Mengenai standar seleksi hakim konstitusi misalnya, selama ini dilakukan dengan berbeda-beda cara dan standar oleh lembaga pengusul (DPR, pemerintah, dan Mahkamah Agung). Seleksi yang dilakukan pemerintah dinilai Erwin relatif terbuka sebab pemerintah membentuk panitia seleksi yang melibatkan publik di dalam proses seleksinya. Berbeda dengan Mahkamah Agung yang selama ini cenderung tertutup.
“Selama ini belum ada standar seleksi hakim konstitusi yang sama dan konsisten. Ini harus dibenahi supaya tidak banyak hakim konstitusi dengan seleksi sembarangan yang akhirnya melakukan pelanggaran,” ujar Erwin.
KOMPAS/WAWAN H PRABOWO
Ketua Panitia Seleksi (Pansel) Calon Hakim Mahkamah Konstitusi (MK) dari Presiden Harjono (tengah) didampingi dua anggota Pansel Calon Hakim MK Maruarar Siahaan (kiri) dan Edward Omar Sharif Hiariej (kanan) memberikan kata pengantar sebelum dimulainya ujian seleksi Hakim MK di Pusdiklat Kementerian Sekretariat Negara, Cipete, Jakarta Selatan, Senin (2/11/2019). Ada 17 nama yang mendafar sebagai calon hakim konstitusi untuk menggantikan posisi I Dewa Gede Palguna yang akan mengakhiri masa baktinya pada 7 Januari 2020. Pansel dijadwalkan akan menyerahkan nama calon hakim konstitusi pengganti I Dewa Palguna pada 18 Desember 2019 kepada Presiden Joko Widodo.
Selain itu, aturan yang perlu dimasukkan dalam revisi UU MK itu adalah pengawasan hakim yang lebih efektif.
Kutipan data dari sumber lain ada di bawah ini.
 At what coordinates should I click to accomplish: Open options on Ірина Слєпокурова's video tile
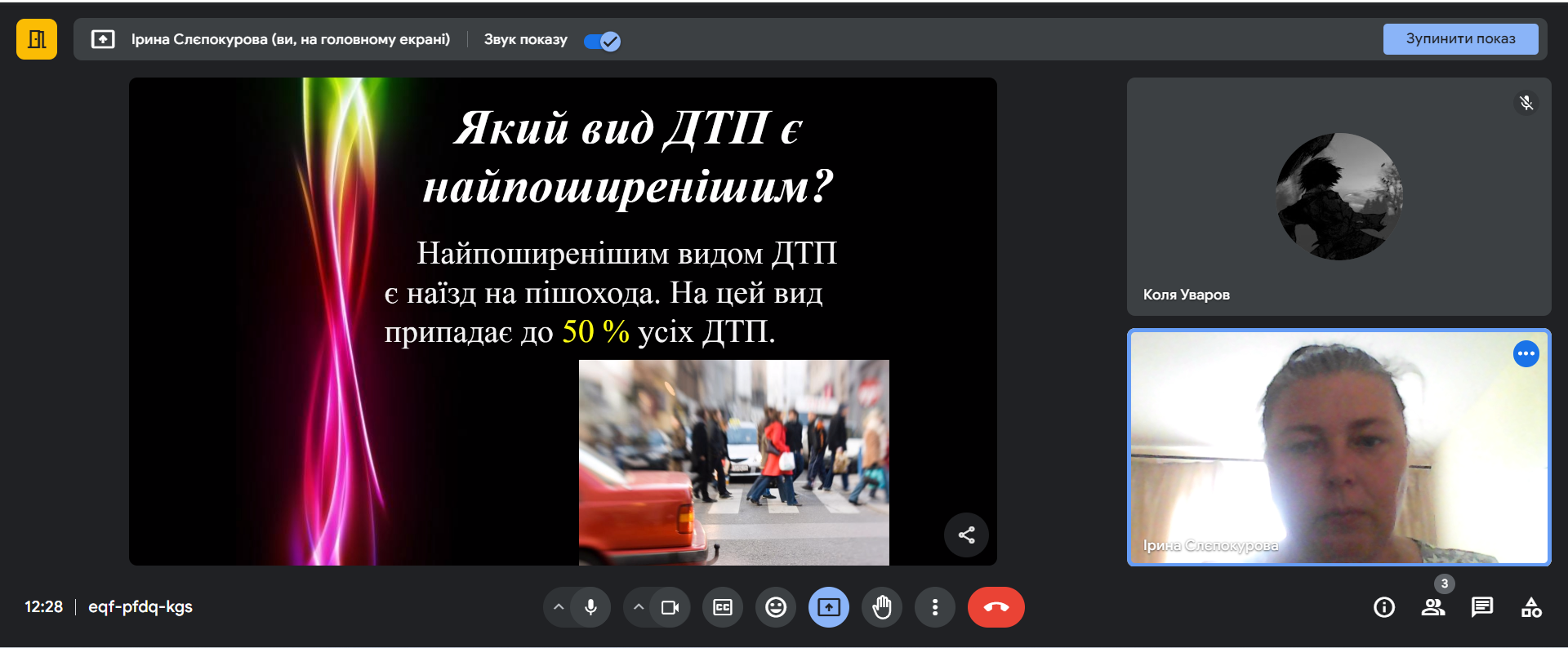[x=1526, y=354]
Selama ini, pengawasan hakim konstitusi masih dilakukan secara internal oleh Dewan Etik MK. Hasil pengawasan pun berupa kebijakan yang sifatnya rekomendatif. Sehingga, netralitas dan obyektivitas pengawasan kerap dipertanyakan. Mekanisme seperti ini dinilai tidak cukup untuk membentuk iklim yang sehat dalam pengawasan hakim MK. Diperlukan pengawasan yang kuat dan mengikat dengan melibatkan pihak independen di luar MK.
Selain itu, juga terkait hukum acara persidangan di MK. Menurut Erwin, selama ini tafsir mengenai hukum acara di MK diserahkan langsung ke MK. Dari pengalaman sengketa pemilihan presiden misalnya, banyak masalah muncul yang disebabkan oleh hukum acara MK. DPR seharusnya dapat mengatur hukum acara sehingga tidak memunculkan masalah di kemudian hari.
“Tiga hal substantif itu justru tidak ada dalam revisi UU MK. Yang ada justru malah soal perpanjangan masa jabatan ketua dan wakil ketua dan mekanisme syarat hakim konstitusi yang tadinya 40 tahun menjadi 60 tahun. Urgensinya apa?,” kata Erwin.
Sementara itu, Juru Bicara MK Fajar Laksono mengatakan, sebelum UU MK direvisi, MK sudah banyak dimintai banyak pendapat terkait beberapa hal terutama praktik hukum acara. Masukan dari MK tersebut sudah diberikan saat pembahasan draft RUU beberapa tahun yang lalu. Setelah itu, prosesnya diserahkan kepada pembentuk UU. Sebab, MK tidak terlibat dalam proses legislasi.